There’s another hard question to ask, and it’s identical to what they were asking in the Corinthian church.

QUESTION: What if my spouse and I don’t share the same faith?

Some of you are married to someone who does not share your faith. You feel alone spiritually. You worship alone, you pray alone, you make decisions alone. Paul talks directly to you.

1 CORINTHIANS 7:12-13,16 If any brother has a wife who is not a believer and she is willing to live with him, he must not divorce her. And if a woman has a husband who is not a believer and he is willing to live with her, she must not divorce him…How do you know, wife, whether you will save your husband? Or, how do you know, husband, whether you will save your wife?

What does covenant love look like for the follower of Jesus whose spouse doesn’t share that faith? I think Paul is telling us this.

Don’t look for reasons to LEAVE. Look for ways to be a LIGHT.

Here’s what he’s saying: Your faith is not a reason to abandon your spouse; it is a reason to stay and be a redemptive presence. What would it mean if you let the way Jesus loved you shape and form and spill over into every nook and cranny of your marriage? What if it became source and the substance of your love for them. And isn’t that the same for every follower of Jesus. In your marriage: Be with Jesus. Become like Jesus. And do what Jesus did for your spouse. And that simply means to love them as he has loved you.

Maybe today you’re walking out of here feeling the weight of where your marriage really is, or the ache of where it isn’t. I get that. I don’t want you to walk out with more guilt; I want you to walk out with more Jesus.

There’s a guy in our church named Ray. I’m not smart enough to understand his job. I just know he’s responsible for dealing with waste at Mayo. I heard the craziest story that he figured out how to make gold out of trash. If that’s true, he needs to be my new best friend. So I asked him, how did you do that. He emailed me this.

A hazardous waste, gold chloride, was just being discarded, incinerated, actually.

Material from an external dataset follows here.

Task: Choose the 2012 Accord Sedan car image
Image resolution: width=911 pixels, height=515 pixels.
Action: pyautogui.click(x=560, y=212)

Incineration is how it must be destroyed. Instead of us just throwing it all away and paying for the disposal, I use junkyard chemistry to extract the gold and refine it. There was still value in this waste stream. Ray Gladkowski

Some of you are sitting next to someone you’d quietly label ‘hazardous waste.’ Jesus sees gold there. That’s not naïve optimism; that’s resurrection power.

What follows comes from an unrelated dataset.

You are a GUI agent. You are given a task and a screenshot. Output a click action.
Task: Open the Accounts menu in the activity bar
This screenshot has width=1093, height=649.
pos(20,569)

But if there is someone who could look into our messes and see gold there, would you want to know? Could that be enough to just pause and ask Jesus, what do you see here? What can you do here? With all our disappointments, indifference, exasperation, and exhaustion—what if we let him do a little junkyard chemistry?

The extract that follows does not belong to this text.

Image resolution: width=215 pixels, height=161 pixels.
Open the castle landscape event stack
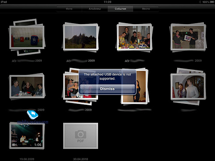80,37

If you’ve got divorce in your past, arguments gone wrong in your past, seasons of regret—we’ve all got something. I’m begging you to not look inward but to look upward. And if you’re not sure you can call yourself a follower of Jesus yet, your first step isn’t to fix your marriage; it’s to let him meet you. The healing must start there. I’m begging you to let yourself behold Jesus.

From the reality of his unrelenting love, full acceptance, forgiveness, and new life—from that place let it start to shape and spill over into how you see, love, and serve your spouse. And then trust that the same Spirit who raised Jesus from the dead can breathe new life into cold hearts, tired vows, and even marriages that feel too far gone.